# Torch Modules
Modules are the basic building blocks of neural networks. They are the components that can be combined to create a neural network. A module can be a layer, an activation function, a loss function, etc. In this notebook, we will learn how to create modules and how to use them to create a neural network.

In [None]:
import torch.nn as nn
import torch.nn.functional as F
import torch

class Model(nn.Module):

    def __init__(self):
        super().__init__()
        self.conv1 = nn.Conv2d(1, 20, 5) # Learn more about this in other sections
        self.conv2 = nn.Conv2d(20, 1, 5)
    
    def forward(self, x):
        x = F.relu(self.conv1(x))
        return self.conv2(x)


Modules can be used as a submodule of another module.

In [None]:
class SuperModel(nn.Module):

    def __init__(self):
        super().__init__()
        self.model1 = Model()
        self.model2 = Model()
    
    def forward(self, x):
        x = self.model1(1)
        return self.model2(x)

nn.Sequential is a module that contains other modules and applies them in sequence to produce its output.

In [None]:
model = nn.Sequential(
    SuperModel(), # Note that we do not use F.ReLU here, since we need a module.
    SuperModel()
)

## Learning XOR

Note!
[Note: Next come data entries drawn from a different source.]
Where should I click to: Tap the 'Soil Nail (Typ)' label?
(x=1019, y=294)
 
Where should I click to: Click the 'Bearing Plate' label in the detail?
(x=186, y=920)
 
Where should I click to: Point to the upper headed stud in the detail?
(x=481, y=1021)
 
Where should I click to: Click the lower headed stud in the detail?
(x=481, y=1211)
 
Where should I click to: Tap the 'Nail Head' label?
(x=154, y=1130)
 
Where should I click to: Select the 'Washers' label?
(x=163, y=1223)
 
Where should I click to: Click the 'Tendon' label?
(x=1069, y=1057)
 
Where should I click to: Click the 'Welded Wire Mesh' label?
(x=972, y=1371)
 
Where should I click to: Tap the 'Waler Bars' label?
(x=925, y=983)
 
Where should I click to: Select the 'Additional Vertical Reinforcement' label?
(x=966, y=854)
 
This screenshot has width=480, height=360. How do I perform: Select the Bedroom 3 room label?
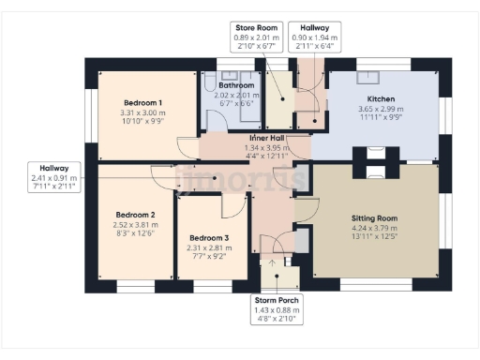pyautogui.click(x=208, y=238)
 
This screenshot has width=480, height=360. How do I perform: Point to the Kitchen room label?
pyautogui.click(x=380, y=98)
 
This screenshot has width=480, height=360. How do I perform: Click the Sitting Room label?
pyautogui.click(x=374, y=218)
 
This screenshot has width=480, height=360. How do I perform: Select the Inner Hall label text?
pyautogui.click(x=267, y=138)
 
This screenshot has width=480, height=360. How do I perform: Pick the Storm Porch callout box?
pyautogui.click(x=277, y=309)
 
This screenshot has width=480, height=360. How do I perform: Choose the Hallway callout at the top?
pyautogui.click(x=308, y=38)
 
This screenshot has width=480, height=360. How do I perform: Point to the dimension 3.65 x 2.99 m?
pyautogui.click(x=380, y=110)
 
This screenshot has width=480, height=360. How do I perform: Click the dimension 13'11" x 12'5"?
pyautogui.click(x=374, y=238)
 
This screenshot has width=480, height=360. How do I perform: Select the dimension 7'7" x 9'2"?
pyautogui.click(x=208, y=258)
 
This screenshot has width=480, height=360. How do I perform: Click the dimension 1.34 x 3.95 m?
pyautogui.click(x=267, y=147)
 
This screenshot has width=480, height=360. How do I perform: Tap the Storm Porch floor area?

It is VERY important that the target vector has shape (N, 1) and not (N,). If the target vector has shape (N,), the loss function will not work properly.

In [None]:
data = torch.tensor([[0., 0.], [0., 1.], [1., 0.], [1., 1.]])
target = torch.tensor([0., 1., 1., 0.]).reshape(4,1)

# Let's define a very small neural network.
perceptron = nn.Sequential(
    nn.Linear(2, 2),
    nn.Sigmoid(),
    nn.Linear(2, 1),
)

loss_func = nn.MSELoss()
# Let's do a forward pass on this fake data:
pred = perceptron(data)

# Let's calculate the loss
loss = loss_func(pred, target) 

gradient_before = next(perceptron.parameters()).grad

# Now we must do some backwards propagation
loss.backward() # This stores the gradient for every model param in the parameters .grad attribute

gradient_after = next(perceptron.parameters()).grad # Now we have a gradient!

# Now, we must load an optimizer. Most commonly, this is Stochastic Gradient Descent (SGD)
optim = torch.optim.Adam(perceptron.parameters(), lr = 0.03)
optim.step()

print(pred)

Let's put this in a loop until our loss is less than 0.1!

In [None]:
from tqdm import tqdm

loss = 1

losses = []


for iterations in tqdm(range(1000)):
    pred = perceptron(data)
    loss = loss_func(pred, target)
    
    loss.backward()
    optim.step()
    optim.zero_grad()

    if iterations % 10 == 0:
        losses.append(loss.item())

import matplotlib.pyplot as plt
plt.plot(losses)

We can use .apply() to apply a function to a model. This is useful for things like weight initialization.

In [None]:
def reset_weights(m):
    if isinstance(m, nn.Linear):
        m.reset_parameters()

perceptron.apply(reset_weights)